First in Massachusetts
Project Bread has led the way in hunger relief innovation. Here are a few highlights of concepts that we’ve pioneered over the past few years.
1998 Conducted a statewide study with former U.S. Congressman Joseph Kennedy and physicians to understand the face of child hunger in five low-income communities throughout the state. The resulting report, “Hidden Hunger, Fragile Futures,” set the stage for Project Bread’s focus on hunger prevention.
2000 Sponsored a study, conducted by researchers at Massachusetts General Hospital, that proved that children who ate breakfast at school were more likely to do well in math, to have fewer absences, and to require fewer trips to the school nurse. This work led to the bipartisan adoption of the universal breakfast program in low-income schools throughout the state.
2001 Developed the first online SNAP/food stamp eligibility application. This application, now known as www.gettingsnap.org, became a precursor for the state’s Virtual Gateway.
2003 Introduced the annual Status Report on Hunger in Massachusetts as the state’s report card on hunger.

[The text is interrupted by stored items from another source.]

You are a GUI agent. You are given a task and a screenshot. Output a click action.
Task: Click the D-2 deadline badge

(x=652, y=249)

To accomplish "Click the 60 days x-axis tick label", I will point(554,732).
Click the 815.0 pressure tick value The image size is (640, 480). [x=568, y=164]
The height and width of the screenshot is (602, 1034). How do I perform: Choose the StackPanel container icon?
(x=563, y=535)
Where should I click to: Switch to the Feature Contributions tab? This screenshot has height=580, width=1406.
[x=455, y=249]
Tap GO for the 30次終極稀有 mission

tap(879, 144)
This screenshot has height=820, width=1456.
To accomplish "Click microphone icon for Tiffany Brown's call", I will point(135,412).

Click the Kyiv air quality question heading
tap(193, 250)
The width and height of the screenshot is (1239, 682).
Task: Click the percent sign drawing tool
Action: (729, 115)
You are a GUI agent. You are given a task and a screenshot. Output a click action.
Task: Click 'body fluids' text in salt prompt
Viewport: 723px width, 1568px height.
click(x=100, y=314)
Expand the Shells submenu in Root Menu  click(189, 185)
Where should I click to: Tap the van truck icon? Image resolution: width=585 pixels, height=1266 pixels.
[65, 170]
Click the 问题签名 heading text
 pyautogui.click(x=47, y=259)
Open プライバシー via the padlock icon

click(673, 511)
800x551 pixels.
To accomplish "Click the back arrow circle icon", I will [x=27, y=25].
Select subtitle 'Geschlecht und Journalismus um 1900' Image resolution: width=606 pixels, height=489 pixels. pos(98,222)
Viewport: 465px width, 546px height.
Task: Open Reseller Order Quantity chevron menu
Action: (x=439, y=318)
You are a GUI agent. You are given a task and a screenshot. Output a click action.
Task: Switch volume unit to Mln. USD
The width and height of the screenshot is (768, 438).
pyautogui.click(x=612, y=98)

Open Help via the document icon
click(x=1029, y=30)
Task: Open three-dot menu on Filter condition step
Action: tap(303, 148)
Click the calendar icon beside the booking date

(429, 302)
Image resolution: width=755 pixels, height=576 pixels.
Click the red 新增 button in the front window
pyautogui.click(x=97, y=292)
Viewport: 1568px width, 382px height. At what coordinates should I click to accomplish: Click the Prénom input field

2003 Piloted a collaboration between state agencies, called the Child Nutrition Outreach Program, that automatically enrolled children receiving SNAP/food stamp benefits into the free and reduced-price school meals program, reducing the need for multiple applications. This program is now statewide and enrolled 164,274 schoolchildren during the last full school year.
2003 In partnership with the Center for Survey Research at UMass, conducted the first survey research on the incidence of hunger and food insecurity in low-income census tracts around the state. This study, repeated in 2005, found that statewide hunger statistics masked the problem in pockets of poverty in low-income cities and towns like Lawrence, Lowell, Holyoke, New Bedford, and Boston, where 20 percent of all households lacked adequate food.
2004 Created cutting-edge nutritional standards for school meals in partnership with the Harvard School of Public Health, which resulted in the development of the Better Breakfast Initiative.
2004 Piloted the first locally grown foods initiative in Chicopee designed to introduce fresh local produce to children in low-income households through the Summer Food Service Program.
2005 Formalized the relationship with the Massachusetts Farm to School Project and began providing transportation grants to local farmers who made their produce available to children in low-income households through schools and summer programs.
2005 With researchers from UMass Boston, demonstrated that school breakfast improved MCAS scores when it was provided in schools where 60 to 80 percent of the children were eligible for free or reduced-price meals.
2006 With help from the Friedman School of Nutrition at Tufts University, expanded the K12 school nutritional standards to include lunch (the Better Lunch Initiative), sourced vendors for healthy products, and created toolkits for every school food-service director in the state.
2006 In a first-of-its-kind collaboration with Mayor Thomas M. Menino, the Boston Public Schools, and the Boston Public Health Commission, hired a culinary chef to conduct demonstration projects in Boston’s public schools to promote healthy school food for low-income children. This program, known as the Chefs in Schools Initiative, was expanded to eight schools.
2006 In partnership with the McCormack Graduate School of Policy Studies at UMass Boston, began an in-depth study of the needs of the Latino population; the resulting demonstration projects and outreach are uniquely tailored to this community.
2007 Funded a demonstration project in community health centers affiliated with Massachusetts General Hospital, called Food for Families, that studied the incidence of hunger in low-income families coming in for routine pediatric visits; findings revealed that 11 percent of the 11,000 families screened were at risk for hunger. These families were provided with food vouchers and SNAP/food stamp enrollment support.
2008 Partnered with elder home-care organizations in Boston to address the needs of frail, homebound seniors and provided food vouchers, which enabled visiting case workers to fill their clients’ pantries with a bag of food.
2009 Developed, in partnership with UMass Memorial Health Care and the Office of Congressman James McGovern, the first hospital handbook, called Hunger in the Community: Ways Hospitals Can Help, that promoted awareness of hunger’s impact on a low-income person’s medical care; the handbook highlights actions that hospitals can take to address food insecurity, including enrolling seniors and others in SNAP/food stamps as part of their enrollment in MassHealth. The book was endorsed by the Massachusetts Hospital Association and sent it to all hospitals in the state and all members of Congress by Congressman McGovern’s office.
2009 Sponsored a study by the Harvard School of Public Health that showed that low-income children will eat healthy food, including vegetables, whole-grain breads, and low-fat white milk, when it is prepared well and tastes good.
2010 Expanded the successful Chefs in Schools Initiative to other low-income school districts in Lawrence and Salem to provide healthy recipes and training for kitchen staff.